Abstract Nicotinamide phosphoribosyltransferase (NAMPT) inhibitors (e.g., FK866) target the most active pathway of NAD + synthesis in tumor cells, but lack tumor-selectivity for use as a single agent. Reducing NAD + pools by inhibiting NAMPT primed pancreatic ductal adenocarcinoma (PDA) cells for poly(ADP ribose) polymerase (PARP1)-dependent cell death induced by the targeted cancer therapeutic, β -lapachone ( β -lap, ARQ761), independent of poly(ADP ribose) (PAR) accumulation. β -Lap is bioactivated by NADPH:quinone oxidoreductase 1 (NQO1) in a futile redox cycle that consumes oxygen and generates high levels of reactive oxygen species (ROS) that cause extensive DNA damage and rapid PARP1-mediated NAD + consumption. Synergy with FK866+ β -lap was tumor-selective, only occurring in NQO1-overexpressing cancer cells, which is noted in a majority (∼85%) of PDA cases.
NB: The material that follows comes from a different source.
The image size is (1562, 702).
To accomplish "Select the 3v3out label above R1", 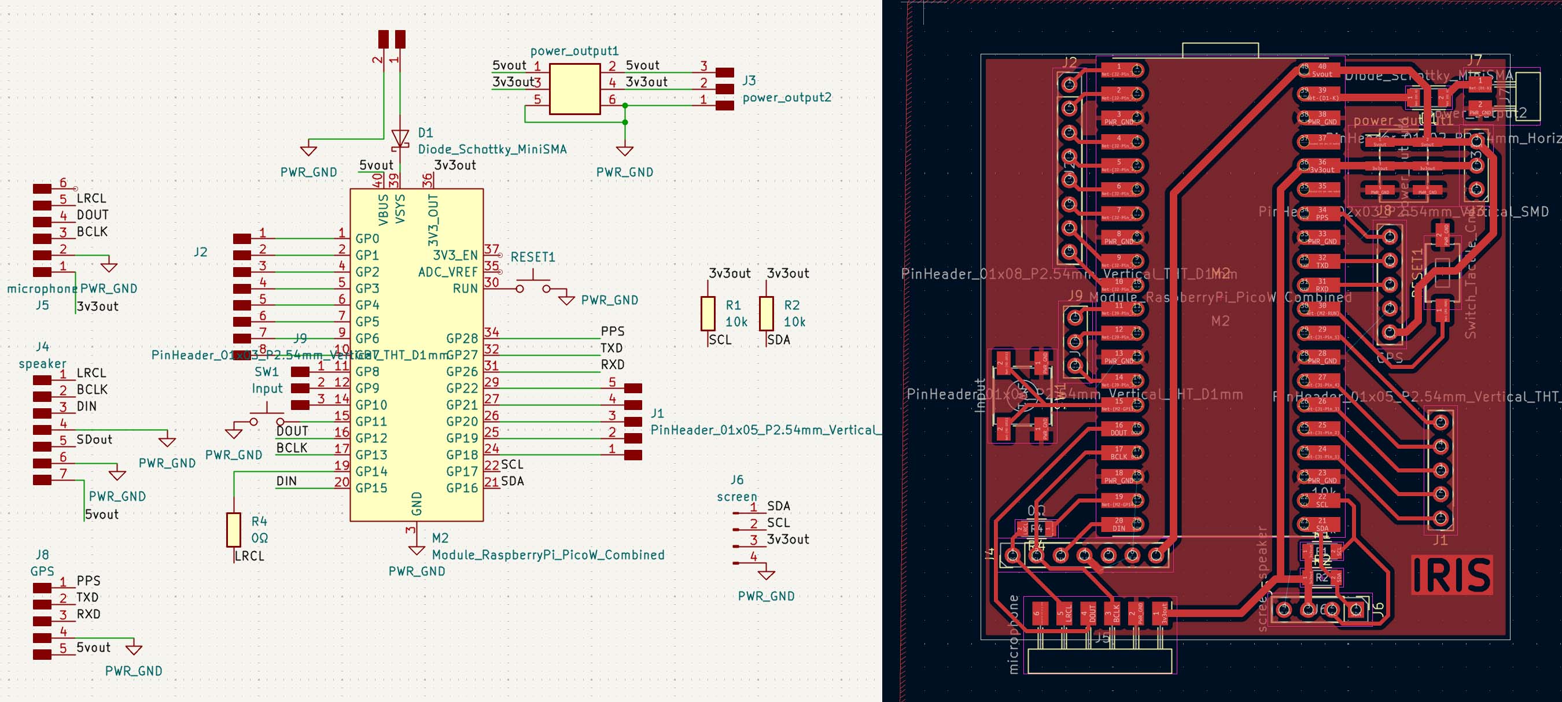I will pos(729,273).
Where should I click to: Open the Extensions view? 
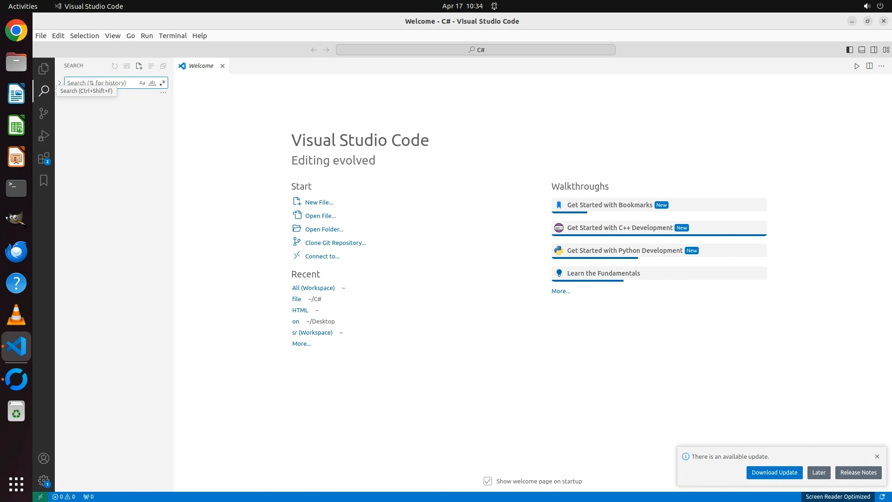(x=44, y=159)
This treatment strategy simultaneously decreases NAD + synthesis while increasing NAD + consumption, reducing required doses and treatment times for both drugs and increasing potency. These complementary mechanisms caused profound NAD(P) + depletion and inhibited glycolysis, driving down adenosine triphosphate levels and preventing recovery normally observed with either agent alone. Cancer cells died through an ROS-induced, μ -calpain-mediated programmed cell death process that kills independent of caspase activation and is not driven by PAR accumulation, which we call NAD + -Keresis. Non-overlapping specificities of FK866 for PDA tumors that rely heavily on NAMPT-catalyzed NAD + synthesis and β -lap for cancer cells with elevated NQO1 levels affords high tumor-selectivity. The concept of reducing NAD + pools in cancer cells to sensitize them to ROS-mediated cell death by β -lap is a novel strategy with potential application for pancreatic and other types of NQO1+ solid tumors.